==== MATERIALS PROVIDED ====

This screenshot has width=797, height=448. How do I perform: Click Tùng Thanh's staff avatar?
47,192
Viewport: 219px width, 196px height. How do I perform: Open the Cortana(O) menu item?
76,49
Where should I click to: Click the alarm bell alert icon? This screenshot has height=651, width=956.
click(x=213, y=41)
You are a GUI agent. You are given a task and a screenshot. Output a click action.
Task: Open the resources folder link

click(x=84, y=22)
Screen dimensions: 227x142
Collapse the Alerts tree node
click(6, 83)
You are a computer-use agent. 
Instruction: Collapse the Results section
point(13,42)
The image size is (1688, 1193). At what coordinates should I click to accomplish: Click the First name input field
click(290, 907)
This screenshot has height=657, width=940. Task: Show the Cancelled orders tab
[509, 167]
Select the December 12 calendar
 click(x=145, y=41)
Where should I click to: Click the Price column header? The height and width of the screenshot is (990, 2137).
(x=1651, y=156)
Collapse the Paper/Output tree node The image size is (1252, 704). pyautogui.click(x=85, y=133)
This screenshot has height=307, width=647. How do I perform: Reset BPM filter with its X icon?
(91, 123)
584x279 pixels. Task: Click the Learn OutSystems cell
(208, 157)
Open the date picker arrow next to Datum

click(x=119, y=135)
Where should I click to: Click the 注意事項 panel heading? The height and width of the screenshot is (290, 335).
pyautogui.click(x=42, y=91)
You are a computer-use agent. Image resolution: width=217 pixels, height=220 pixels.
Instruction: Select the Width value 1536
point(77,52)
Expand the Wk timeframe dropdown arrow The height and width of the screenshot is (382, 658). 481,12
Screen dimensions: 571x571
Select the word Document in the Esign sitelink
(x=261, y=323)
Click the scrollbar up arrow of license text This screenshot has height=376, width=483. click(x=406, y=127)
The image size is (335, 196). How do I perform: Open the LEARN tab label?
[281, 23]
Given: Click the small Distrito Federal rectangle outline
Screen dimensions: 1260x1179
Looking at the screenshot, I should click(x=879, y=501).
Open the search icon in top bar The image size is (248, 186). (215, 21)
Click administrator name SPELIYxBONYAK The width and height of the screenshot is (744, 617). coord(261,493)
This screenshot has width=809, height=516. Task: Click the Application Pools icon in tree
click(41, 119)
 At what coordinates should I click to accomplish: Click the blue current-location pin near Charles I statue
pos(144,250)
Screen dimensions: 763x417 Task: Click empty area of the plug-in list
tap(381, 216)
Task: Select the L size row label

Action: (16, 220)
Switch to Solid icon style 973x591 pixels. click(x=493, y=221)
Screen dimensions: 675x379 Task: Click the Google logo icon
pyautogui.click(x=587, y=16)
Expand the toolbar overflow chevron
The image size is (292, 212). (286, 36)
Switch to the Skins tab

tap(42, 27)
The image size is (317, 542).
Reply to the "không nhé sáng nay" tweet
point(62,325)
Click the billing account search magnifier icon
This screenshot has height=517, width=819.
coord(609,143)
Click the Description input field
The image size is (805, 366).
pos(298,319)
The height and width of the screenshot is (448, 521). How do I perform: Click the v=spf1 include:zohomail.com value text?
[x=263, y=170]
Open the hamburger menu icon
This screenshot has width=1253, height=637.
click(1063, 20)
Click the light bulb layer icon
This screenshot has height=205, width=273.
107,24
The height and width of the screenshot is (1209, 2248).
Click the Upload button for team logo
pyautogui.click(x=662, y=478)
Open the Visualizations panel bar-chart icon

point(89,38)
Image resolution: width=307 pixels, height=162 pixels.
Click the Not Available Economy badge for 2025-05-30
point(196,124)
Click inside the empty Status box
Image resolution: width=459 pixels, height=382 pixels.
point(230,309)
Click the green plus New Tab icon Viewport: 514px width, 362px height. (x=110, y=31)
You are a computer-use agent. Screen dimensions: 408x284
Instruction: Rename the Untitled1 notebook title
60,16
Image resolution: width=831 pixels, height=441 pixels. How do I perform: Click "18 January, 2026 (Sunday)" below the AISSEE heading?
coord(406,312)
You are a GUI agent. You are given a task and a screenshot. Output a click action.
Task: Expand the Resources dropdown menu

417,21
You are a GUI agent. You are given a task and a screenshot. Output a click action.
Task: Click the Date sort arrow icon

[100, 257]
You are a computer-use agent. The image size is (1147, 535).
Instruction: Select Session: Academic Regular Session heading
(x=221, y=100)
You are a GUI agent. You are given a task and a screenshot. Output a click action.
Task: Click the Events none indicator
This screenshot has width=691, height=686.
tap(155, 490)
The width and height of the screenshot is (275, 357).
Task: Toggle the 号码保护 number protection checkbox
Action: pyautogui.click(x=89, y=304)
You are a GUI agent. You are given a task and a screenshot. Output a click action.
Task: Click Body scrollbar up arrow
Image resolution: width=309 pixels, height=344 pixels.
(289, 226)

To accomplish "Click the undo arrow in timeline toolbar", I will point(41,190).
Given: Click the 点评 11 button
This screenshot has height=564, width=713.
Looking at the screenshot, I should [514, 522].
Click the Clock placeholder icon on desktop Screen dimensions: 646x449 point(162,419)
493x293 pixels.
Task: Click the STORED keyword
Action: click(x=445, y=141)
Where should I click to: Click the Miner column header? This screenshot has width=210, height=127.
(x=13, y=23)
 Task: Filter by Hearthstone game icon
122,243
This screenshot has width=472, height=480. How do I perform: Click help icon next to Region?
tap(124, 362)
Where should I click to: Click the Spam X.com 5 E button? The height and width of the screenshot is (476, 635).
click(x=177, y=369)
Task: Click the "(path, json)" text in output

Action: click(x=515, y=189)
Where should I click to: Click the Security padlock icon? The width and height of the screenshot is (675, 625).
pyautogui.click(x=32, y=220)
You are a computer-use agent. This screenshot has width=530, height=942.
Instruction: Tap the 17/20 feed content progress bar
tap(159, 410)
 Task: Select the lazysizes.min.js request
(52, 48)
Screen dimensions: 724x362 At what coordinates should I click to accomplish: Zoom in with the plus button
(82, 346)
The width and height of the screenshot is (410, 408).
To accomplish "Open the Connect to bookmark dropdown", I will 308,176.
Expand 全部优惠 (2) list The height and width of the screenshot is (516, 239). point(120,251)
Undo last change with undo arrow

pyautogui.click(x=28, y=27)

====

• **PROBLEM DESCRIPTION**: Write down the entries above again. Copy them word for word.

• **RESULT FOR THIS EXERCISE**:
This screenshot has width=797, height=448. How do I perform: Click Tùng Thanh's staff avatar?
47,192
Viewport: 219px width, 196px height. How do I perform: Open the Cortana(O) menu item?
76,49
Where should I click to: Click the alarm bell alert icon? This screenshot has height=651, width=956.
click(x=213, y=41)
You are a GUI agent. You are given a task and a screenshot. Output a click action.
Task: Open the resources folder link

click(x=84, y=22)
Screen dimensions: 227x142
Collapse the Alerts tree node
click(6, 83)
You are a computer-use agent. 
Instruction: Collapse the Results section
point(13,42)
The image size is (1688, 1193). At what coordinates should I click to accomplish: Click the First name input field
click(290, 907)
This screenshot has height=657, width=940. Task: Show the Cancelled orders tab
[509, 167]
Select the December 12 calendar
 click(x=145, y=41)
Where should I click to: Click the Price column header? The height and width of the screenshot is (990, 2137).
(x=1651, y=156)
Collapse the Paper/Output tree node The image size is (1252, 704). pyautogui.click(x=85, y=133)
This screenshot has height=307, width=647. How do I perform: Reset BPM filter with its X icon?
(91, 123)
584x279 pixels. Task: Click the Learn OutSystems cell
(208, 157)
Open the date picker arrow next to Datum

click(x=119, y=135)
Where should I click to: Click the 注意事項 panel heading? The height and width of the screenshot is (290, 335).
pyautogui.click(x=42, y=91)
You are a computer-use agent. Image resolution: width=217 pixels, height=220 pixels.
Instruction: Select the Width value 1536
point(77,52)
Expand the Wk timeframe dropdown arrow The height and width of the screenshot is (382, 658). 481,12
Screen dimensions: 571x571
Select the word Document in the Esign sitelink
(x=261, y=323)
Click the scrollbar up arrow of license text This screenshot has height=376, width=483. click(x=406, y=127)
The image size is (335, 196). How do I perform: Open the LEARN tab label?
[281, 23]
Given: Click the small Distrito Federal rectangle outline
Screen dimensions: 1260x1179
Looking at the screenshot, I should click(x=879, y=501).
Open the search icon in top bar The image size is (248, 186). (215, 21)
Click administrator name SPELIYxBONYAK The width and height of the screenshot is (744, 617). coord(261,493)
This screenshot has width=809, height=516. Task: Click the Application Pools icon in tree
click(41, 119)
 At what coordinates should I click to accomplish: Click the blue current-location pin near Charles I statue
pos(144,250)
Screen dimensions: 763x417 Task: Click empty area of the plug-in list
tap(381, 216)
Task: Select the L size row label

Action: (16, 220)
Switch to Solid icon style 973x591 pixels. click(x=493, y=221)
Screen dimensions: 675x379 Task: Click the Google logo icon
pyautogui.click(x=587, y=16)
Expand the toolbar overflow chevron
The image size is (292, 212). (286, 36)
Switch to the Skins tab

tap(42, 27)
The image size is (317, 542).
Reply to the "không nhé sáng nay" tweet
point(62,325)
Click the billing account search magnifier icon
This screenshot has height=517, width=819.
coord(609,143)
Click the Description input field
The image size is (805, 366).
pos(298,319)
The height and width of the screenshot is (448, 521). How do I perform: Click the v=spf1 include:zohomail.com value text?
[x=263, y=170]
Open the hamburger menu icon
This screenshot has width=1253, height=637.
click(1063, 20)
Click the light bulb layer icon
This screenshot has height=205, width=273.
107,24
The height and width of the screenshot is (1209, 2248).
Click the Upload button for team logo
pyautogui.click(x=662, y=478)
Open the Visualizations panel bar-chart icon

point(89,38)
Image resolution: width=307 pixels, height=162 pixels.
Click the Not Available Economy badge for 2025-05-30
point(196,124)
Click inside the empty Status box
Image resolution: width=459 pixels, height=382 pixels.
point(230,309)
Click the green plus New Tab icon Viewport: 514px width, 362px height. (x=110, y=31)
You are a computer-use agent. Screen dimensions: 408x284
Instruction: Rename the Untitled1 notebook title
60,16
Image resolution: width=831 pixels, height=441 pixels. How do I perform: Click "18 January, 2026 (Sunday)" below the AISSEE heading?
coord(406,312)
You are a GUI agent. You are given a task and a screenshot. Output a click action.
Task: Expand the Resources dropdown menu

417,21
You are a GUI agent. You are given a task and a screenshot. Output a click action.
Task: Click the Date sort arrow icon

[100, 257]
You are a computer-use agent. The image size is (1147, 535).
Instruction: Select Session: Academic Regular Session heading
(x=221, y=100)
You are a GUI agent. You are given a task and a screenshot. Output a click action.
Task: Click the Events none indicator
This screenshot has width=691, height=686.
tap(155, 490)
The width and height of the screenshot is (275, 357).
Task: Toggle the 号码保护 number protection checkbox
Action: pyautogui.click(x=89, y=304)
You are a GUI agent. You are given a task and a screenshot. Output a click action.
Task: Click Body scrollbar up arrow
Image resolution: width=309 pixels, height=344 pixels.
(289, 226)

To accomplish "Click the undo arrow in timeline toolbar", I will point(41,190).
Given: Click the 点评 11 button
This screenshot has height=564, width=713.
Looking at the screenshot, I should [514, 522].
Click the Clock placeholder icon on desktop Screen dimensions: 646x449 point(162,419)
493x293 pixels.
Task: Click the STORED keyword
Action: click(x=445, y=141)
Where should I click to: Click the Miner column header? This screenshot has width=210, height=127.
(x=13, y=23)
 Task: Filter by Hearthstone game icon
122,243
This screenshot has width=472, height=480. How do I perform: Click help icon next to Region?
tap(124, 362)
Where should I click to: Click the Spam X.com 5 E button? The height and width of the screenshot is (476, 635).
click(x=177, y=369)
Task: Click the "(path, json)" text in output

Action: click(x=515, y=189)
Where should I click to: Click the Security padlock icon? The width and height of the screenshot is (675, 625).
pyautogui.click(x=32, y=220)
You are a computer-use agent. This screenshot has width=530, height=942.
Instruction: Tap the 17/20 feed content progress bar
tap(159, 410)
 Task: Select the lazysizes.min.js request
(52, 48)
Screen dimensions: 724x362 At what coordinates should I click to accomplish: Zoom in with the plus button
(82, 346)
The width and height of the screenshot is (410, 408).
To accomplish "Open the Connect to bookmark dropdown", I will 308,176.
Expand 全部优惠 (2) list The height and width of the screenshot is (516, 239). point(120,251)
Undo last change with undo arrow

pyautogui.click(x=28, y=27)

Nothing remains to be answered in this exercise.